◆ **Aim of the task**
Each entry that follows is to be duplicated exactly, without its images.

Top of Dataset content

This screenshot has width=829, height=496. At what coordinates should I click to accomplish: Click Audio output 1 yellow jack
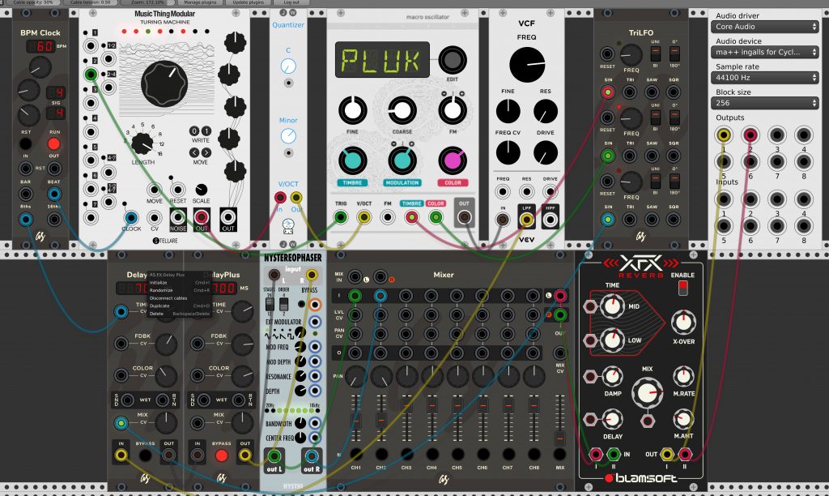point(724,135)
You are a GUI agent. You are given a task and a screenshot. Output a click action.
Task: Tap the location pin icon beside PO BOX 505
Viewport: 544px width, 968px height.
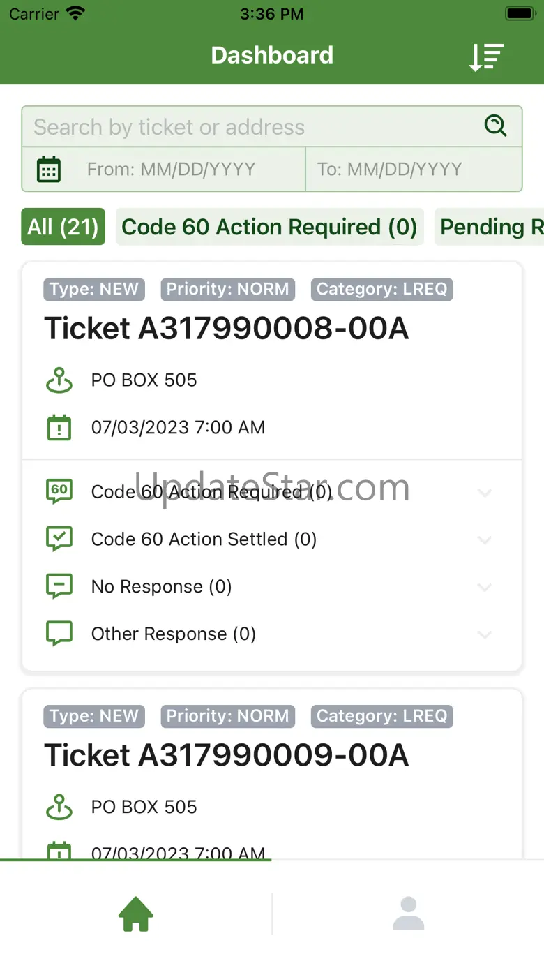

Bottom of Dataset content

◆ **Output below**
This screenshot has width=829, height=496. At what coordinates should I click to accomplish: Click Audio output 1 yellow jack
point(724,135)
You are a GUI agent. You are given a task and a screenshot. Output a click action.
Task: Tap the location pin icon beside PO BOX 505
Viewport: 544px width, 968px height.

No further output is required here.